Мы с дедом Филиппом молчали. И кто знает, сколько бы продолжался этот разговор, если бы я не спросил Ивана Прокофьевича:

— А что с лошадью сталось?

Он вздохнул, повернулся на стуле.

— Отвёл на скотный. Разберутся, откудова она. Насилу привёл, траву она щипала — не оторвёшь! Вот намаялась.

Он и на следующий день беспокоился и остыл только тогда, когда нашли владельцев и увели лошадь в соседний совхоз.

В конце августа я уехал от Ивана Прокофьевича, пообещав приехать на следующий год. Однако судьба распорядилась по-своему.

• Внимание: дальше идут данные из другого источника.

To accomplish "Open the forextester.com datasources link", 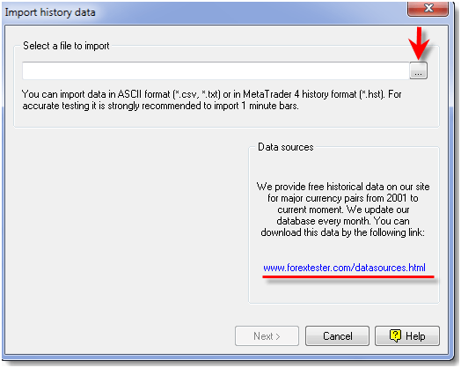I will [x=344, y=268].
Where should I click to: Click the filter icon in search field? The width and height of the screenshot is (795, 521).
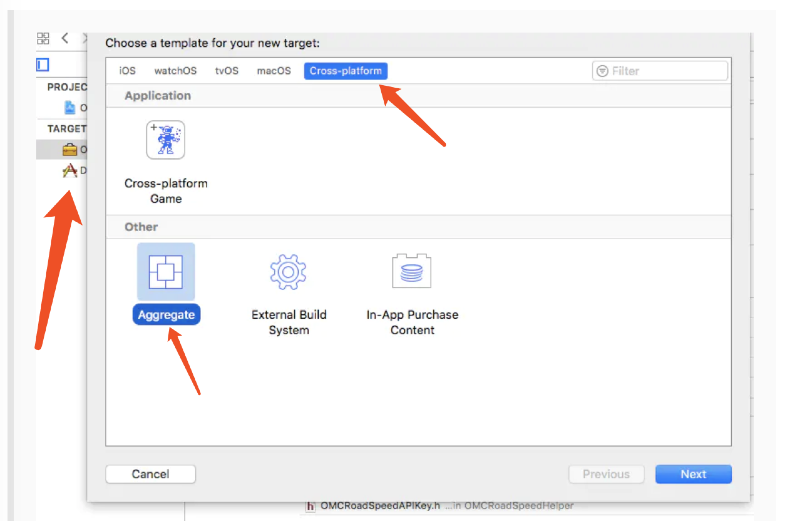[602, 71]
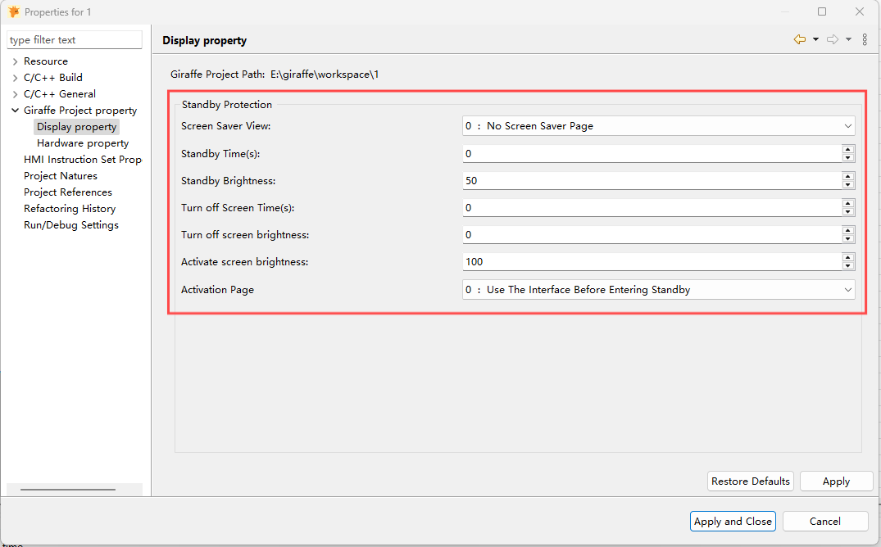
Task: Click Apply and Close
Action: tap(733, 521)
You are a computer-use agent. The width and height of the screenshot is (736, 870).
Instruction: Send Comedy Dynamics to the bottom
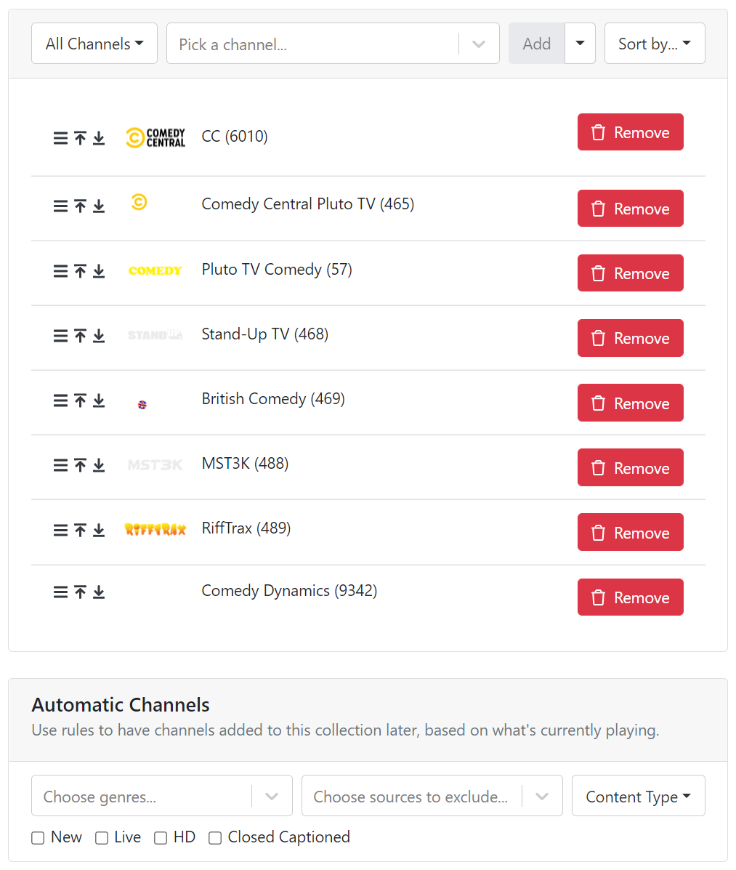pos(99,592)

… Над горизонтом засинело. Тёмная синь ползла кверху, расплывалась, освещалась сполохами мимолётного огня. Пошёл дождь. Шёл он крепкий, упругий, туго стуча о крышу машины, о бетонку, взвивал кверху маленькие фонтанчики. Там, за косыми струнами дождя, оставалась деревня Ивана Прокофьевича, Седого, и мне вспомнились его слова: «Не забывай своих. Помни о них!» Вспышки молний матово высвечивали перламутровую вязь инкрустаций на ложе его ружья.

КРУГОВЕРТЬ

Когда Тимоня Хлупнев вышел из автобуса, он не обратил особого внимания на падавший тяжёлыми, мокрыми хлопьями снег — эка невидаль в феврале. Он порылся в карманах, достал смятую папиросу, закурил и, надев шерстяные новые варежки, связанные женой, размашисто зашагал, утопая в снегу. Дорога в деревню начиналась в старом еловом лесу, и, зная, что в такой поздний час на ней никого, кроме него, нет, Тимоня громко напевал:

Из-за острова на стрежень,

На простор речной волны…

Когда он вышел на Тростянку, небольшую речку, пересекавшую дорогу, снегопад усилился. Такой круговерти Хлупнев за свои полста лет ещё ни разу не видывал. Миллионы водянистых хлопьев сыпались сверху, образуя молочно-тёмную, бесконечную стену снега. Она молчаливо окружала Тимоню, и в её вышине и по бокам тонуло пространство…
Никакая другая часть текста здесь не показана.